Ferrari’s first ever electric vehicle has been savaged online, condemned by the brand’s former chairman and sent the company’s share price tumbling — in one of the most turbulent launches in the Italian marque’s history.
The Ferrari Luce, priced at £474,320 and the company’s first five-seater, was unveiled this week to a reception that ranged from sceptical to outright hostile. Luca di Montezemolo, who served as Ferrari chairman from 1991 to 2014, was among the most cutting in his assessment. “If I had to say what I really think, I would be hurting Ferrari,” he told Italian media. “This is surely a car that at least the Chinese won’t copy from us.” Shares fell more than eight per cent on the Milan stock exchange and over five per cent in New York on the day of the launch.

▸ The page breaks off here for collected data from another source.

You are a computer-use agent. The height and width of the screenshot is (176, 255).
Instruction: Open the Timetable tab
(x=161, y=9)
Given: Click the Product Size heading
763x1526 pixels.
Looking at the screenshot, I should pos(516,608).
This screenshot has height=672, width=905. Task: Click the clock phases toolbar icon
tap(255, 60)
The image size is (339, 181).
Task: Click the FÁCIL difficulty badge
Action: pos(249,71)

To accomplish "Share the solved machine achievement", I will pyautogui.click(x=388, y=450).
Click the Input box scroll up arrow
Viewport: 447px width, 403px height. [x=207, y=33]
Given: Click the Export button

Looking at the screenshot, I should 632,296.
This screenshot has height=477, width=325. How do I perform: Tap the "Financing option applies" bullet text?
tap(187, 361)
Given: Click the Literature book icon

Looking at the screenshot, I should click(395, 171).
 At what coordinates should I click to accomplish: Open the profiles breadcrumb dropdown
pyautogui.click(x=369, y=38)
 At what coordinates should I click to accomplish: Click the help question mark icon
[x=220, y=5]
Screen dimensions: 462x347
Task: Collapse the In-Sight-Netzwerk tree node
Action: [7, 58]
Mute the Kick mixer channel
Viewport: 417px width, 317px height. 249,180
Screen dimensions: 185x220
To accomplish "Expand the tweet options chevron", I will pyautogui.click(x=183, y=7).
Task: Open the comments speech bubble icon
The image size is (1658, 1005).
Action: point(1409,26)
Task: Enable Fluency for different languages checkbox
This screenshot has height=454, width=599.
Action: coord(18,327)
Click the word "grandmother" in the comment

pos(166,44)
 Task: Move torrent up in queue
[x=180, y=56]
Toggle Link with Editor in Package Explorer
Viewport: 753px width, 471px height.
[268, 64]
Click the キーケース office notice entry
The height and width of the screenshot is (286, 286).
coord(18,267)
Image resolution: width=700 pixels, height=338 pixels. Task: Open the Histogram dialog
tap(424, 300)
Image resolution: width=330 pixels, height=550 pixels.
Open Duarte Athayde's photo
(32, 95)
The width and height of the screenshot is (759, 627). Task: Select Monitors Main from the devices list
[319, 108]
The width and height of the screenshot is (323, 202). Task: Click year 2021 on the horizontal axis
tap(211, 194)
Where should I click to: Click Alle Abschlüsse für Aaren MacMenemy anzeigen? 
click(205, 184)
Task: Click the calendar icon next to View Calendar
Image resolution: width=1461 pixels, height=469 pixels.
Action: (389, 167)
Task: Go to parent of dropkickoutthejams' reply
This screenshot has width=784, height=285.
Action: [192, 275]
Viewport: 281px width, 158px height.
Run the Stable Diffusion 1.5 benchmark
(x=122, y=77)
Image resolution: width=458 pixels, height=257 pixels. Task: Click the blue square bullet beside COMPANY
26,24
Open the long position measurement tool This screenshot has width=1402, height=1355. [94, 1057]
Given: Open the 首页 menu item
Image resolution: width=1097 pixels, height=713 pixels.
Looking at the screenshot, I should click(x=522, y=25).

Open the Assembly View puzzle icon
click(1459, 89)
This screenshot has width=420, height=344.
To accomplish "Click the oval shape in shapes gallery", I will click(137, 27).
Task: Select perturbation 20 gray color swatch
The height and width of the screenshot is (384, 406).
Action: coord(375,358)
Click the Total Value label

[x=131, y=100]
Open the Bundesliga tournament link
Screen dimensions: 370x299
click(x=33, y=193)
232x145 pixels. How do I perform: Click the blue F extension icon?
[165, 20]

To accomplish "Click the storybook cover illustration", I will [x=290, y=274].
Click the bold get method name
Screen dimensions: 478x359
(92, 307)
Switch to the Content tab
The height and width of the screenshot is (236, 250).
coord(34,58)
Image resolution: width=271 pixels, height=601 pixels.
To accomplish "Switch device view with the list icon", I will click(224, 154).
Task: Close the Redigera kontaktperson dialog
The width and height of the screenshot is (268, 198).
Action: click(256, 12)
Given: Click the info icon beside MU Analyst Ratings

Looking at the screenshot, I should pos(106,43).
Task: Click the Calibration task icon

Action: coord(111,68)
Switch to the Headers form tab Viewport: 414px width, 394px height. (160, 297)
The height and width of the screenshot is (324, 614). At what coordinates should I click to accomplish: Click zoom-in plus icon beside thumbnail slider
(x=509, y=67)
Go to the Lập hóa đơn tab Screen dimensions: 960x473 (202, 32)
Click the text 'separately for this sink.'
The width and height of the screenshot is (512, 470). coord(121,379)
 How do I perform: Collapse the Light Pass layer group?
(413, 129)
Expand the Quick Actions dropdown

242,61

Social media reaction was no kinder. “Ferrari just killed their brand just like Jaguar did. This is straight to the junkyard trash,” read one widely shared comment. Digitally altered images spread rapidly on X, with some depicting the Luce as a vacuum cleaner, others placing battered tin vehicles alongside the caption: “Look at that, I spot that brand-new Ferrari Luce right here nearby already!” The car’s design was compared to one infamously drawn by Homer Simpson, while an AI-generated image showed it crashing into the ground at the foot of the Leaning Tower of Pisa.
The Luce — Italian for “light” — was designed in collaboration with LoveFrom, the agency co-founded by former Apple design chief Sir Jony Ive, and has taken half a decade to develop. Its saloon-like silhouette represents a significant departure from the low-slung, aggressive lines that have defined Ferrari’s road cars for generations. The shift has not gone unnoticed by critics.
Matt Prior, editor-at-large of UK automotive review site Autocar, said the internet had “made up its mind” about the exterior, though he was more positive about the interior. “The big thing here is there is no obvious place where the engine goes because there isn’t one,” he said. “That makes them look taller, that makes the look less sleek. For a company whose entire history is based on making dynamic-looking, sleek cars, it’s maybe harder for Ferrari to get around than it is for other manufacturers.” Pierre-Olivier Essig, head of research at AIR Capital, wrote in a note for clients reported by Bloomberg that the car looked like “a mix between a Honda Accord EV and Tesla 3,” adding: “We are lost in translation with Ferrari’s new strategy.”
Ferrari chief executive Benedetto Vigna defended the decision in Rome, arguing that leadership demanded courage in the face of new technology. “Ferrari Luce was born precisely from this challenge, offering our unprecedented vision of electrification,” he said. The car delivers 1,000 horsepower, reaches 60mph in 2.5 seconds and offers a range of more than 329 miles across four electric motors — one per wheel. Ferrari said all components are manufactured in-house to protect long-term repairability and resale value.
John Elkann, the brand’s president, also presented the Luce to Pope Leo at his summer residence at Castel Gandolfo on Tuesday. When the pontiff asked whether it was the first four-door Ferrari, Elkann replied: “The first five-seater.” The Pope sat in the driver’s seat as Ferrari test driver Raffaele De Simone knelt beside him to explain the controls.
Not everyone was dismissive. Ferrari’s chief design officer Flavio Manzoni, speaking to YouTuber Cleo Abram, acknowledged the car was “polarising” but said he believed opinion would shift in the months ahead. Some commenters on Drive’s reveal coverage called it “different but stunning” and praised the LoveFrom-designed interior as “phenomenal.” “It’s a bold departure for Ferrari, but is as modern and stylish as any four-door, five-seater EV could ever be,” wrote one supporter.
The launch comes at an awkward moment for the broader EV market. Ferrari had previously targeted 40 per cent of its lineup being fully electric by 2030, a goal it has since scaled back to 20 per cent — a retreat mirrored by rivals including Lamborghini and Porsche, which have both pulled back EV plans amid sluggish demand and intensifying competition from Chinese manufacturers. Global electric car sales reached 20 million last year, with European sales up more than 30 per cent in 2025 according to the International Energy Agency — but Prior cautioned that much of the growth remained “legislation-driven rather than natural demand-driven.”